**Your goal:**
Each line from the one containing "You are a computer-use agent. The" through the last line of the records is to be repeated exactly, with all pictures left out.

**Data records:**

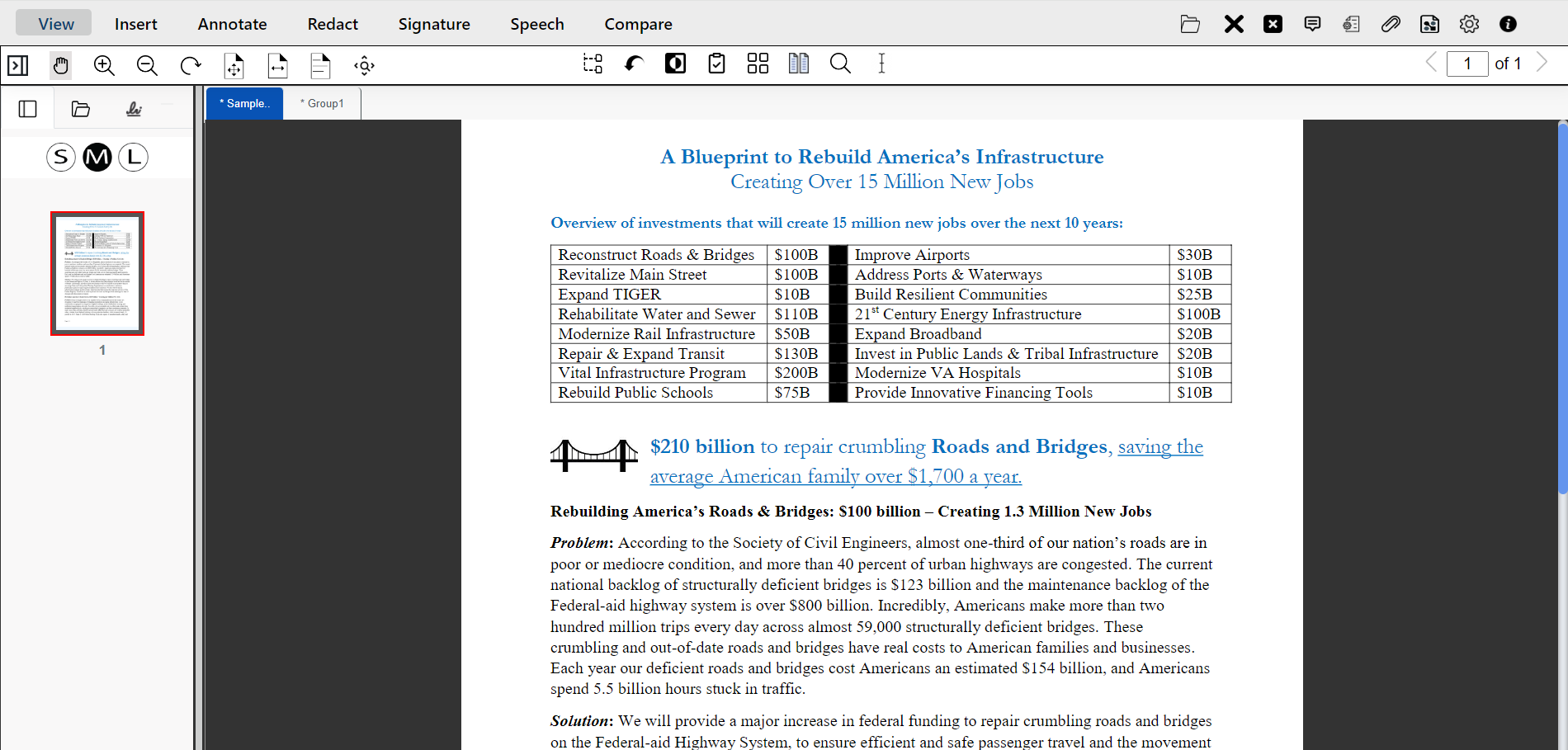Zoom in on the document
Image resolution: width=1568 pixels, height=750 pixels.
tap(104, 65)
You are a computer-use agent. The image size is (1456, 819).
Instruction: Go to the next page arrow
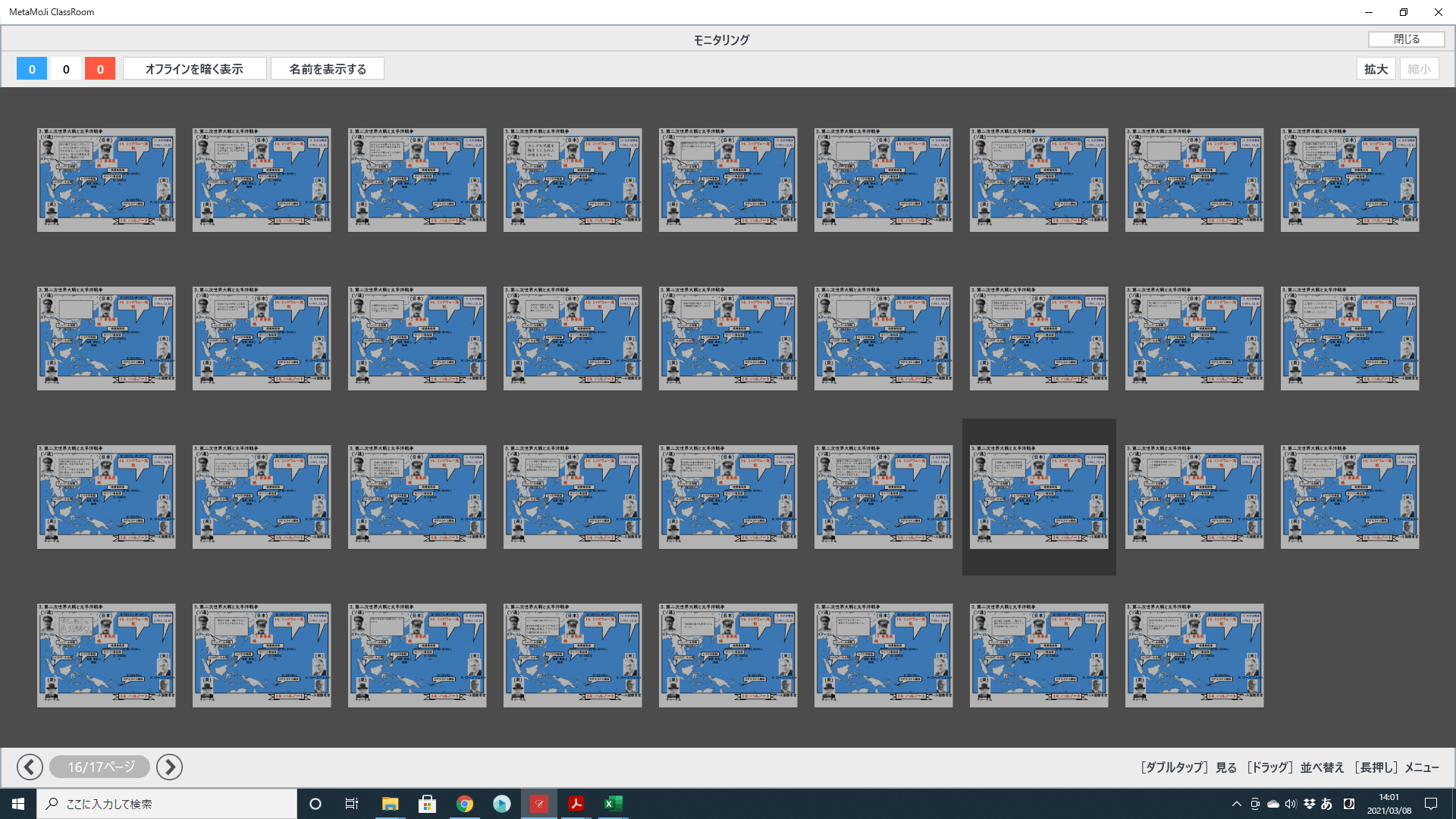(169, 767)
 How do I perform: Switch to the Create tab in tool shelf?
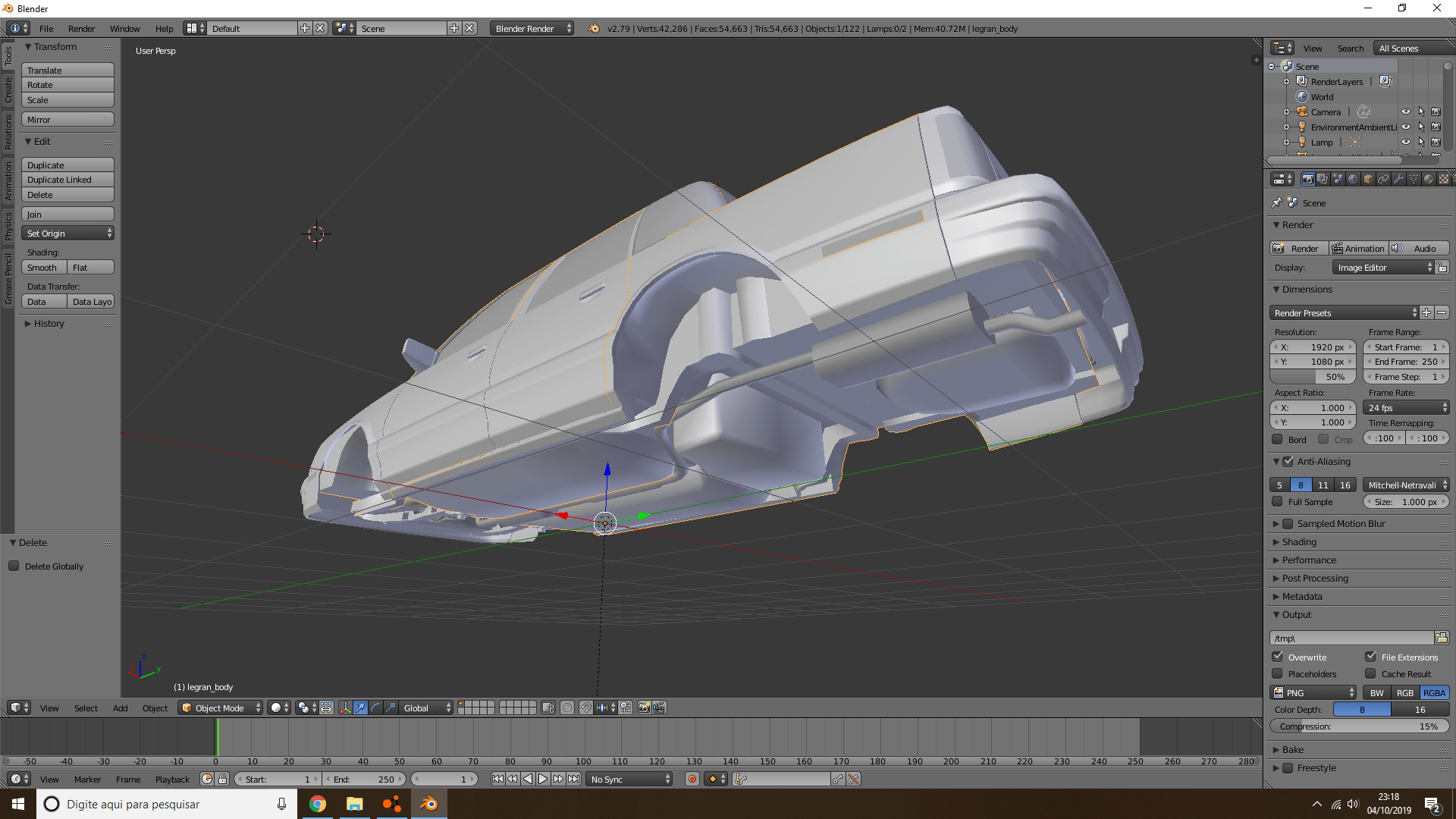tap(8, 89)
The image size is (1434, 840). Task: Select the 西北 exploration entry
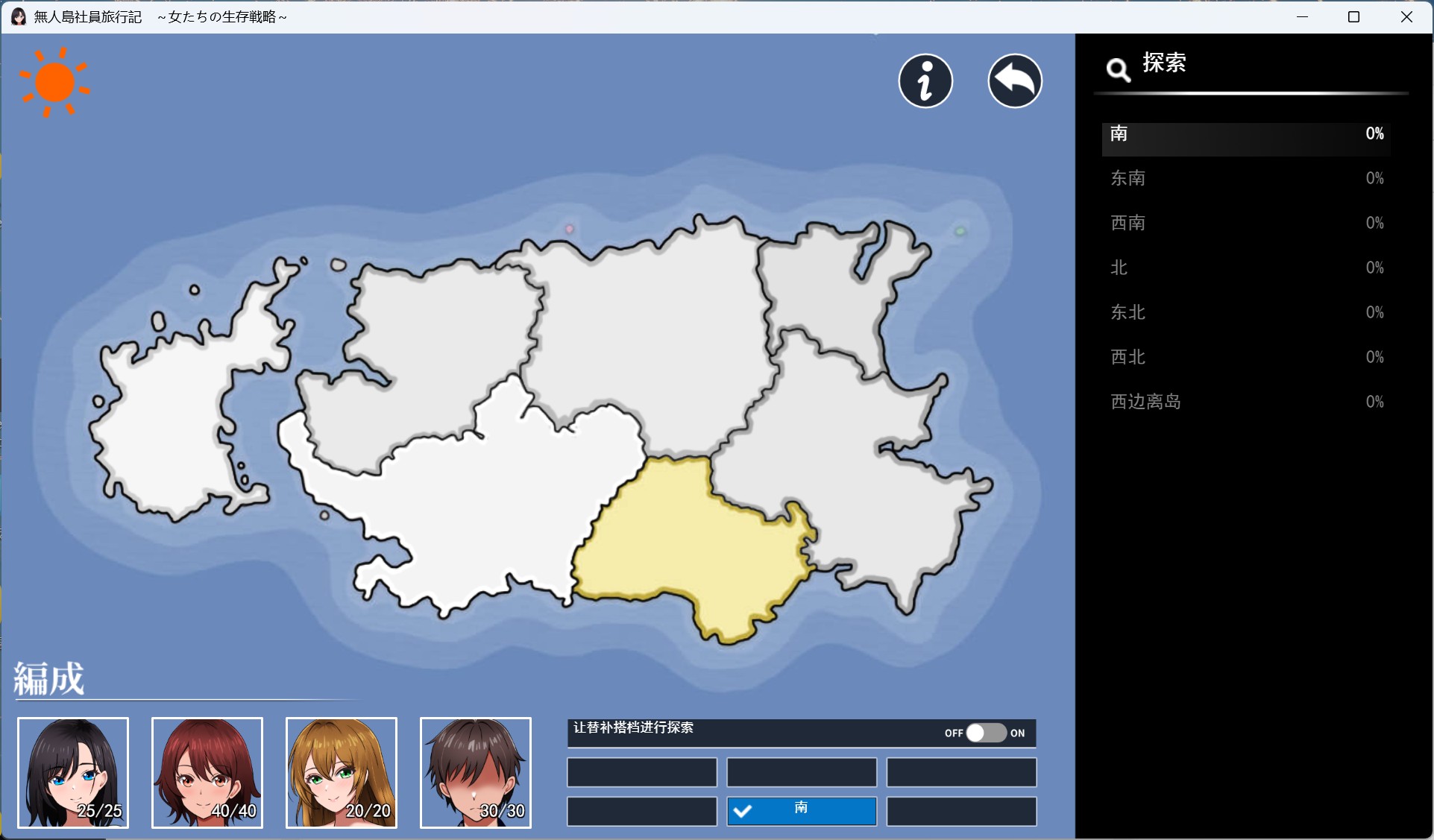click(x=1245, y=357)
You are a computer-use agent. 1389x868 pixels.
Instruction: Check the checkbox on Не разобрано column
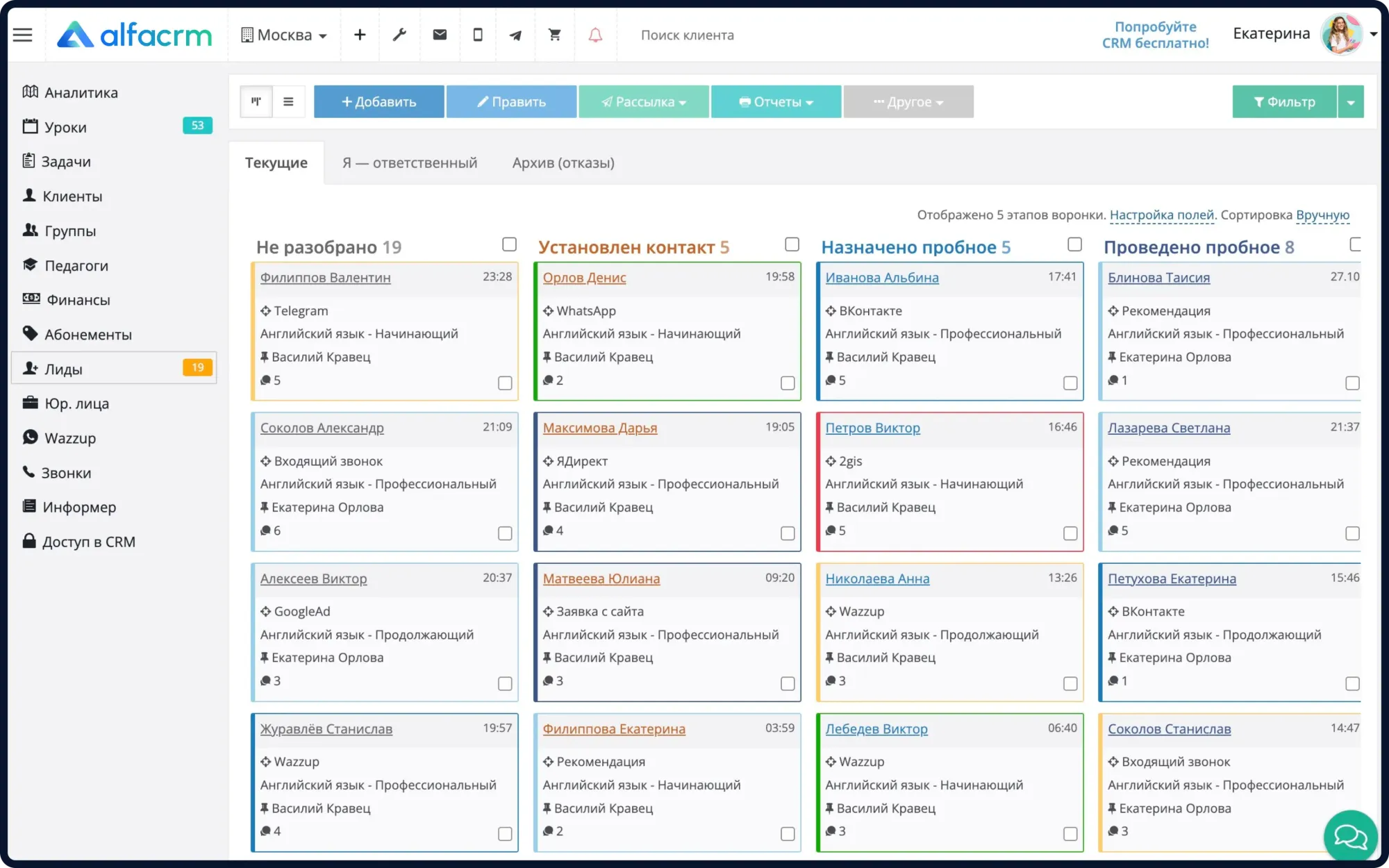509,244
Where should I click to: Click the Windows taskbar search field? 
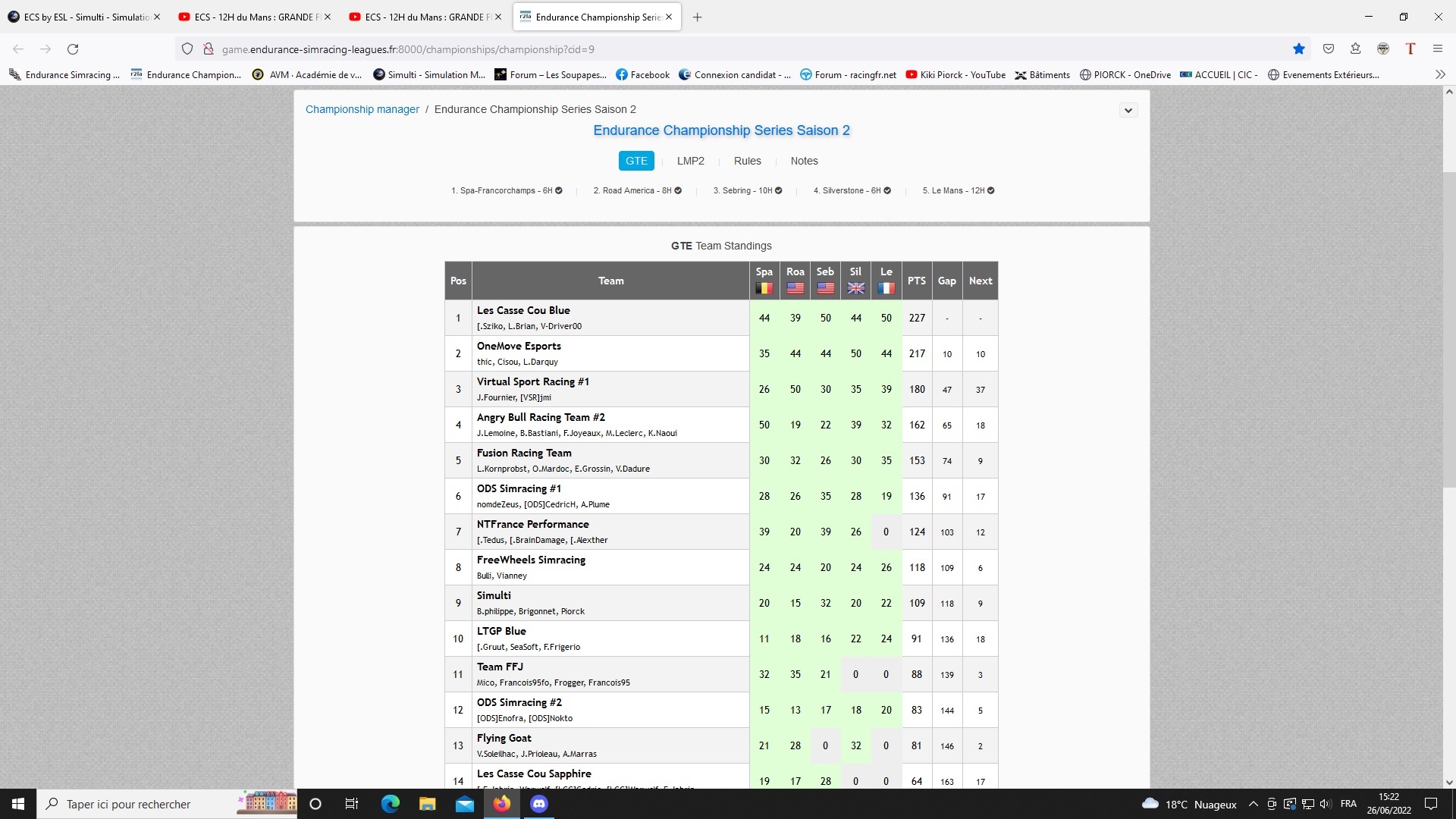tap(129, 804)
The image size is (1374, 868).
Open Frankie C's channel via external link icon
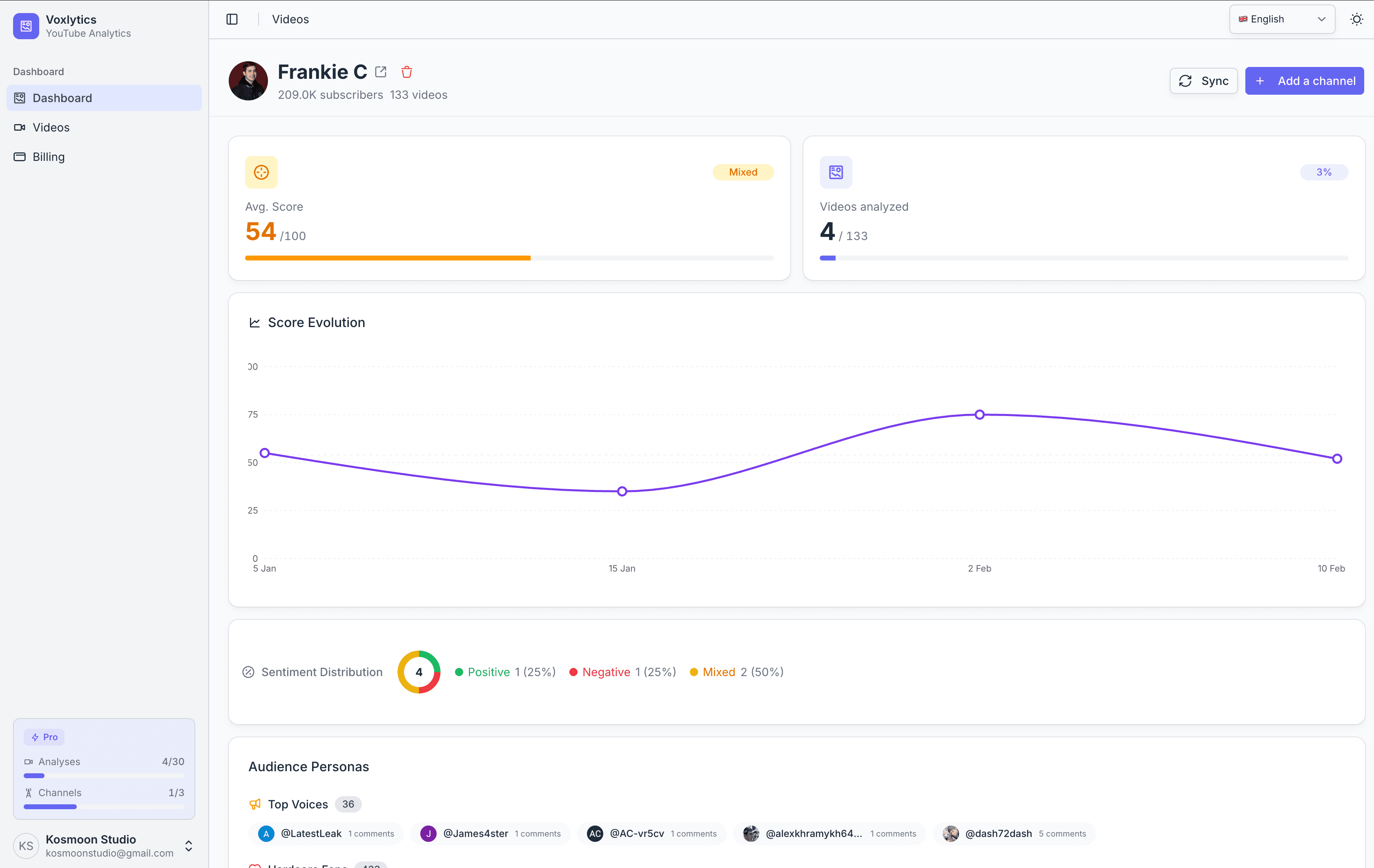(x=381, y=72)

**Output for this exercise:**
You are a computer-use agent. The image size is (1456, 819).
Instruction: Go to the next page arrow
(169, 767)
 How do I perform: Switch to the Create tab in tool shelf?
tap(8, 89)
The image size is (1434, 840). Task: Select the 西北 exploration entry
click(x=1245, y=357)
You are a computer-use agent. 1389x868 pixels.
Instruction: Check the checkbox on Не разобрано column
509,244
Where should I click to: Click the Windows taskbar search field? 
tap(129, 804)
The image size is (1374, 868).
Open Frankie C's channel via external link icon
(x=381, y=72)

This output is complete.